Mashey: Library. Yeah, right. Right. Yeah, okay.


Gossett: Okay. So the high-performance, low-density library was just-- we couldn’t afford it. There was no way we could’ve gotten anywhere close to the target. But the high-density, low-performance library was nowhere near fast enough. Now, for a lot of the chip, this didn’t really matter. You know, we weren’t pushing things. Except for the arithmetic parts, okay. There you really cared about performance. So what we did was we contracted some library design company to make I think it was a half dozen carefully selected cells. Okay. So there was like a D-flipflop, a full adder. You know, a 2-1 MUX NAND gate, XOR, okay. I forget what the last one was, but anyway. They were very carefully chosen to fit the design for the arithmetic elements, so that worked great. Those knocked it out of the park. So anyway, the other things that I had to do, we couldn’t quite afford the normal trilinear interpolation that you do for a mipmapped thing. So I came up with this hack, which was dubbed triangular interpolation, which split the four-element square in each of the two levels into two triangles, okay, and then you got to save a couple of multipliers by doing this, okay. Which mattered, okay. We were counting gates. So I did that, and that gave it sort of this interesting characteristic look. You know, things looked sort of hexagonal kind of. You’ve seen the graphics.


Mashey: I owned one of these things, so yeah.


Gossett: So, you know, had character.


Mashey: Yeah, it had character, yes.


Gossett: It didn’t look bad. It just...


Mashey: No. It looked, I mean, for the time, it looked really pretty good.
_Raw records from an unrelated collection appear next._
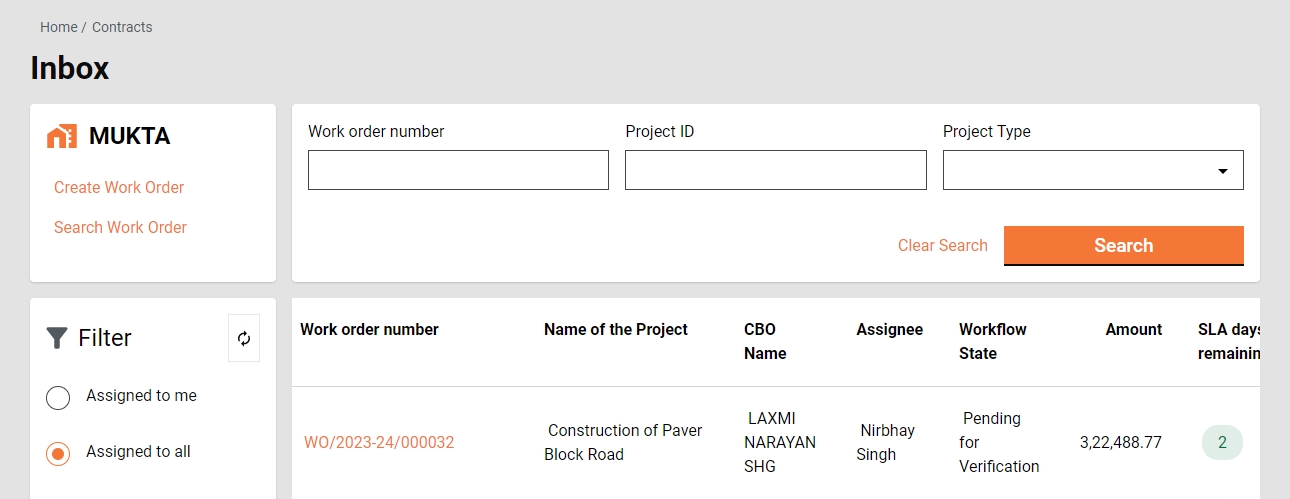Image resolution: width=1290 pixels, height=499 pixels.
Task: Go to Home in the breadcrumb
Action: pos(59,27)
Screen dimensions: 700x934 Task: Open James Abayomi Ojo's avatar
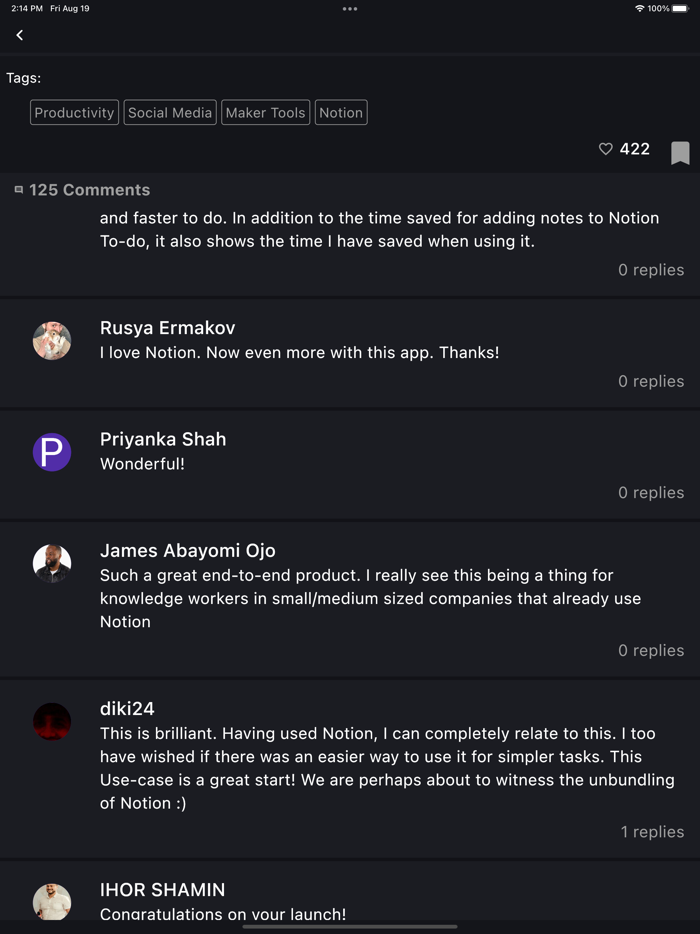coord(51,563)
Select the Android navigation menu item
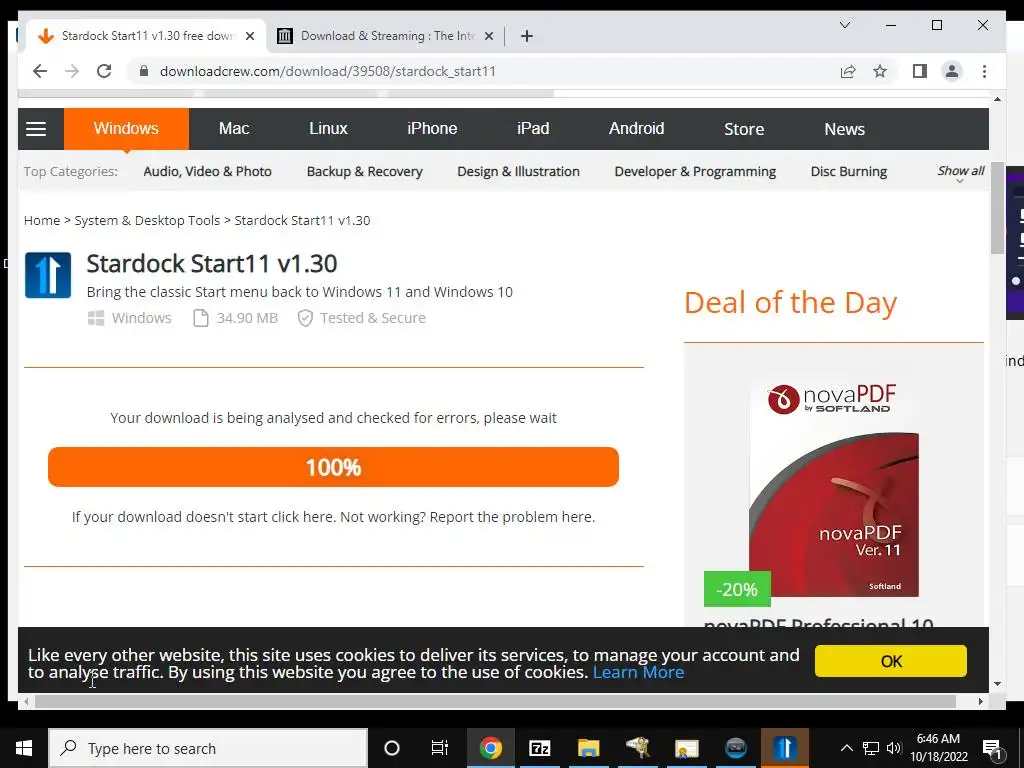The image size is (1024, 768). (636, 129)
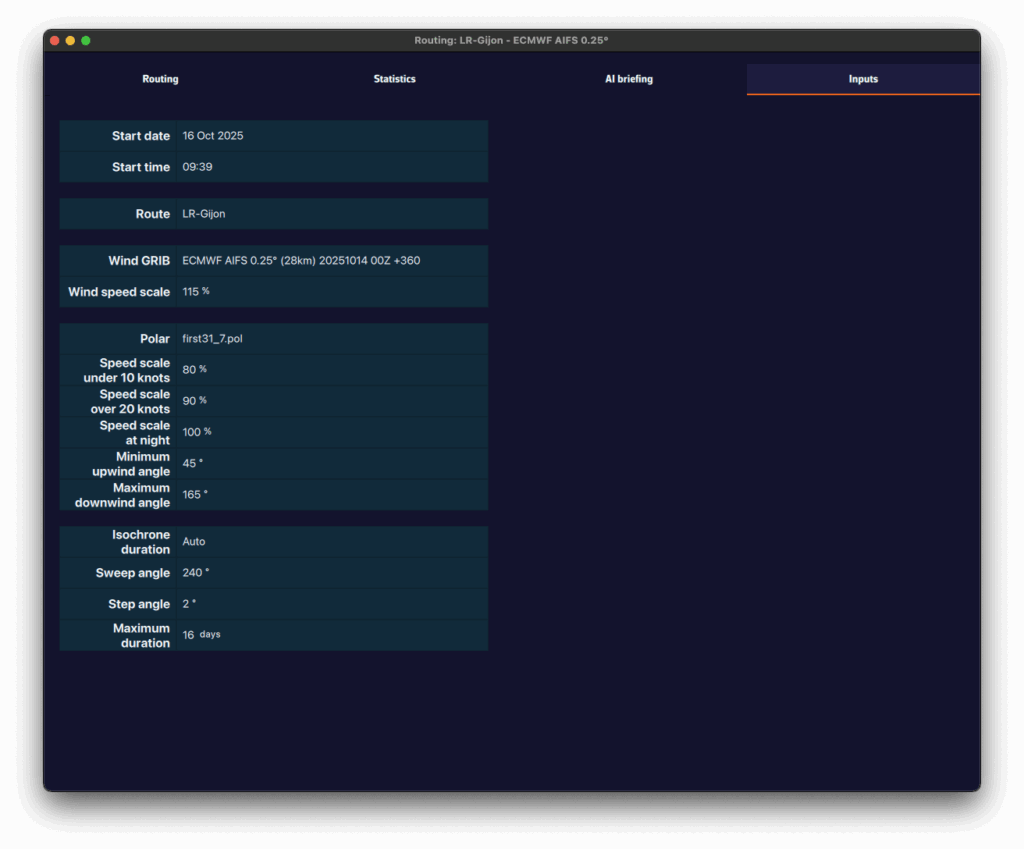Switch to the Routing tab

160,79
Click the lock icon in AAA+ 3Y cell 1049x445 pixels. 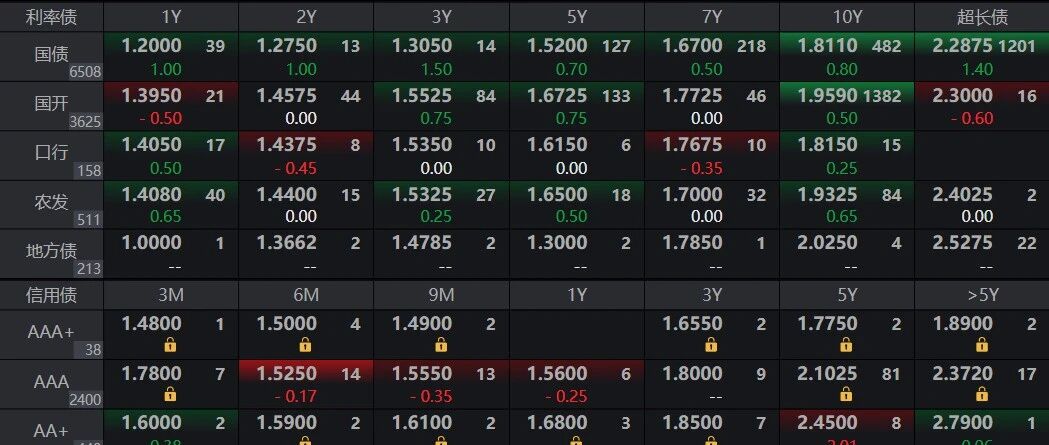711,344
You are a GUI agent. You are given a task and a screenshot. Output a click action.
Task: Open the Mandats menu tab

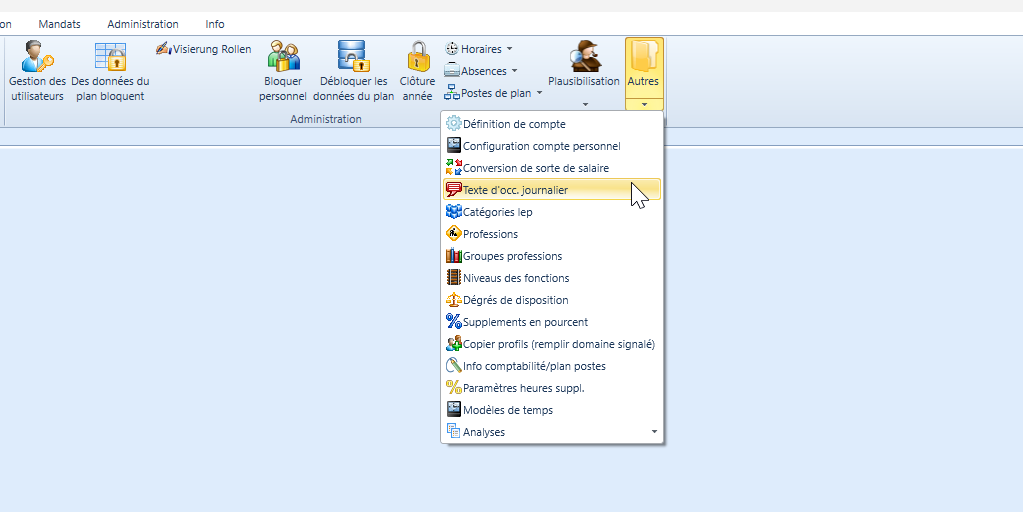pos(59,24)
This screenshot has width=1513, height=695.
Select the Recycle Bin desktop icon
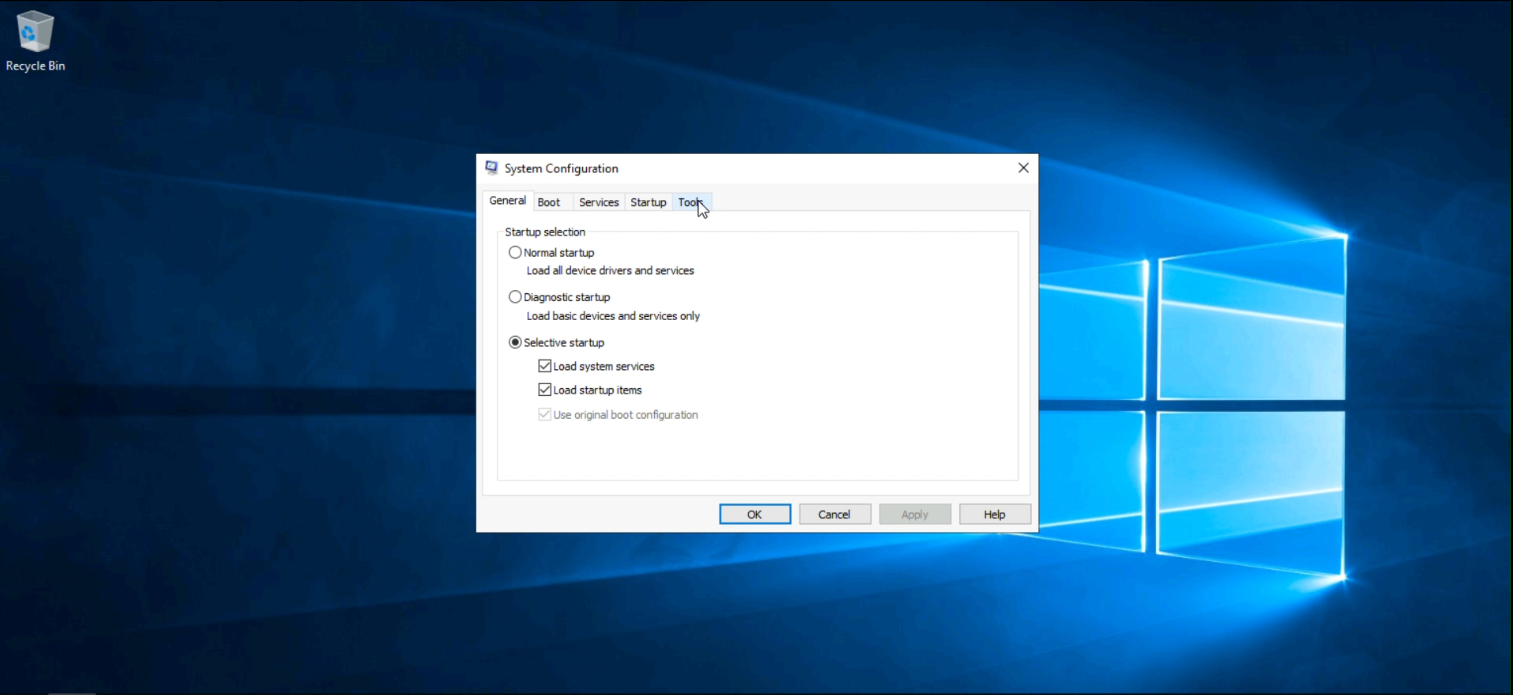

Yeah.


Gossett: Yeah, yeah. So there was that hack. There was-- we wanted phong shading, you know, the highlights on Mario’s nose, right.


Mashey: Yes, yes, Mario’s nose, yes. I had that Mario, yeah.

Gossett: So we couldn’t afford to do that in the normal way, so I came up with this hack where you used the X and Y components of the half-angle normal, okay, and used that as addresses into a texture, okay, and in the texture you have a little Gaussian bump, okay, and that was the highlight, and that worked great and cost nothing, okay. It was very, very effective. It was just software to calculate the half-angle normals, and what was the-- well, okay. So there were two other really big ones. One was-- we built the first version of this. There were two version, you know, two generations of the chip. The first generation we knew wasn’t going to ship. It was way too big.

Mashey: Yeah, sure, yeah.

Gossett: We weren’t even trying to make the target.


Gossett: Right, right.

Mashey: Which was a bus size cut down version. Okay. Right.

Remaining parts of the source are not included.